The material must be copied out exactly, line for line.

Record extracts section start

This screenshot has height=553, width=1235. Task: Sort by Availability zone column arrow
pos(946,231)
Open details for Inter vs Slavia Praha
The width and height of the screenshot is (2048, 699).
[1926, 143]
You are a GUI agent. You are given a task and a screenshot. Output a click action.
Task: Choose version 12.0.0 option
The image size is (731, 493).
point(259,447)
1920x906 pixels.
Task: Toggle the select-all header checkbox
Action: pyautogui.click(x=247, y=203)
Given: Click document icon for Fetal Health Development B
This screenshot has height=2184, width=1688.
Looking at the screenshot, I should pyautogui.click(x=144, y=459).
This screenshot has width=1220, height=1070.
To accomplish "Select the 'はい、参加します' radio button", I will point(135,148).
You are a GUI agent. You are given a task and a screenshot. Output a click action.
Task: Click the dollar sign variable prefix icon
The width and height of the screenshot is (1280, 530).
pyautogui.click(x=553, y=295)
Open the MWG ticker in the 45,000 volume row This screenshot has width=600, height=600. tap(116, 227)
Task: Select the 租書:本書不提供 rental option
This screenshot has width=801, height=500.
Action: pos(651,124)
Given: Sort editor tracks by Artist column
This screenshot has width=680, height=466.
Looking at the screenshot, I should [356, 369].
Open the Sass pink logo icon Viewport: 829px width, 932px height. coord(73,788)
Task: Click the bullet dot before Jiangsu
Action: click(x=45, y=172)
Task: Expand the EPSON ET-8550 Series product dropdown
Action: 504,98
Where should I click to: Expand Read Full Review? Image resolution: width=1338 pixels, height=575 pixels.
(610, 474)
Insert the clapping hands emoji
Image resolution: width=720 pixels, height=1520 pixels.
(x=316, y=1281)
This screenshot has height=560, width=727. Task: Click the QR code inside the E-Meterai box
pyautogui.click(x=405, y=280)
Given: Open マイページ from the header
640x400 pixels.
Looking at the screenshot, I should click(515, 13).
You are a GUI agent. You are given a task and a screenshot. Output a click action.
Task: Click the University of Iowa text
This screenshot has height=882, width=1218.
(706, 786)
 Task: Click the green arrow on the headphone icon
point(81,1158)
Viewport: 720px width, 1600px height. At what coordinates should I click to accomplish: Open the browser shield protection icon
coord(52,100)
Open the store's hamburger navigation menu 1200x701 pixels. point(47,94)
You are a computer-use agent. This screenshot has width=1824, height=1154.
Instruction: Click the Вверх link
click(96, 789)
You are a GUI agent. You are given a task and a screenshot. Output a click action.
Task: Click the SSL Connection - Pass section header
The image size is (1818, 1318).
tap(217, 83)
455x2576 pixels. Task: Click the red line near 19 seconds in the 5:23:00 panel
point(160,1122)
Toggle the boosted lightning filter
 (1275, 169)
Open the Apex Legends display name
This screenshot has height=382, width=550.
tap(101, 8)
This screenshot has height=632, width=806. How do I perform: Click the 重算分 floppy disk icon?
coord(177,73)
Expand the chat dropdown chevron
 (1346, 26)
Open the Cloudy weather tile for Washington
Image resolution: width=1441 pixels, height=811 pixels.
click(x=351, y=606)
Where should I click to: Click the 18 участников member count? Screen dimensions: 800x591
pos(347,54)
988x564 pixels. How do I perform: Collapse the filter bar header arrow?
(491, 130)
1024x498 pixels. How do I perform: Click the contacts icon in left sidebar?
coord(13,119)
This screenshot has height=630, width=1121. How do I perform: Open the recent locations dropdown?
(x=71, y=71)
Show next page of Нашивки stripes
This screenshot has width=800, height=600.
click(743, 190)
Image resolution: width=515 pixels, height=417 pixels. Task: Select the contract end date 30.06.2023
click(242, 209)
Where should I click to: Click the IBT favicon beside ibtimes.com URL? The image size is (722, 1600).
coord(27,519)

Record extracts section end

**Exercise answer**
This screenshot has height=553, width=1235. Task: Sort by Availability zone column arrow
pos(946,231)
Open details for Inter vs Slavia Praha
The width and height of the screenshot is (2048, 699).
[1926, 143]
You are a GUI agent. You are given a task and a screenshot. Output a click action.
Task: Choose version 12.0.0 option
The image size is (731, 493).
point(259,447)
1920x906 pixels.
Task: Toggle the select-all header checkbox
Action: pyautogui.click(x=247, y=203)
Given: Click document icon for Fetal Health Development B
This screenshot has height=2184, width=1688.
Looking at the screenshot, I should pyautogui.click(x=144, y=459).
This screenshot has width=1220, height=1070.
To accomplish "Select the 'はい、参加します' radio button", I will point(135,148).
You are a GUI agent. You are given a task and a screenshot. Output a click action.
Task: Click the dollar sign variable prefix icon
The width and height of the screenshot is (1280, 530).
pyautogui.click(x=553, y=295)
Open the MWG ticker in the 45,000 volume row This screenshot has width=600, height=600. tap(116, 227)
Task: Select the 租書:本書不提供 rental option
This screenshot has width=801, height=500.
Action: pos(651,124)
Given: Sort editor tracks by Artist column
This screenshot has width=680, height=466.
Looking at the screenshot, I should [356, 369].
Open the Sass pink logo icon Viewport: 829px width, 932px height. coord(73,788)
Task: Click the bullet dot before Jiangsu
Action: click(x=45, y=172)
Task: Expand the EPSON ET-8550 Series product dropdown
Action: 504,98
Where should I click to: Expand Read Full Review? Image resolution: width=1338 pixels, height=575 pixels.
(610, 474)
Insert the clapping hands emoji
Image resolution: width=720 pixels, height=1520 pixels.
(x=316, y=1281)
This screenshot has height=560, width=727. Task: Click the QR code inside the E-Meterai box
pyautogui.click(x=405, y=280)
Given: Open マイページ from the header
640x400 pixels.
Looking at the screenshot, I should click(515, 13).
You are a GUI agent. You are given a task and a screenshot. Output a click action.
Task: Click the University of Iowa text
This screenshot has height=882, width=1218.
(706, 786)
 Task: Click the green arrow on the headphone icon
point(81,1158)
Viewport: 720px width, 1600px height. At what coordinates should I click to accomplish: Open the browser shield protection icon
coord(52,100)
Open the store's hamburger navigation menu 1200x701 pixels. point(47,94)
You are a computer-use agent. This screenshot has width=1824, height=1154.
Instruction: Click the Вверх link
click(96, 789)
You are a GUI agent. You are given a task and a screenshot. Output a click action.
Task: Click the SSL Connection - Pass section header
The image size is (1818, 1318).
tap(217, 83)
455x2576 pixels. Task: Click the red line near 19 seconds in the 5:23:00 panel
point(160,1122)
Toggle the boosted lightning filter
 (1275, 169)
Open the Apex Legends display name
This screenshot has height=382, width=550.
tap(101, 8)
This screenshot has height=632, width=806. How do I perform: Click the 重算分 floppy disk icon?
coord(177,73)
Expand the chat dropdown chevron
 (1346, 26)
Open the Cloudy weather tile for Washington
Image resolution: width=1441 pixels, height=811 pixels.
click(x=351, y=606)
Where should I click to: Click the 18 участников member count? Screen dimensions: 800x591
pos(347,54)
988x564 pixels. How do I perform: Collapse the filter bar header arrow?
(491, 130)
1024x498 pixels. How do I perform: Click the contacts icon in left sidebar?
coord(13,119)
This screenshot has height=630, width=1121. How do I perform: Open the recent locations dropdown?
(x=71, y=71)
Show next page of Нашивки stripes
This screenshot has width=800, height=600.
click(743, 190)
Image resolution: width=515 pixels, height=417 pixels. Task: Select the contract end date 30.06.2023
click(242, 209)
Where should I click to: Click the IBT favicon beside ibtimes.com URL? The image size is (722, 1600).
coord(27,519)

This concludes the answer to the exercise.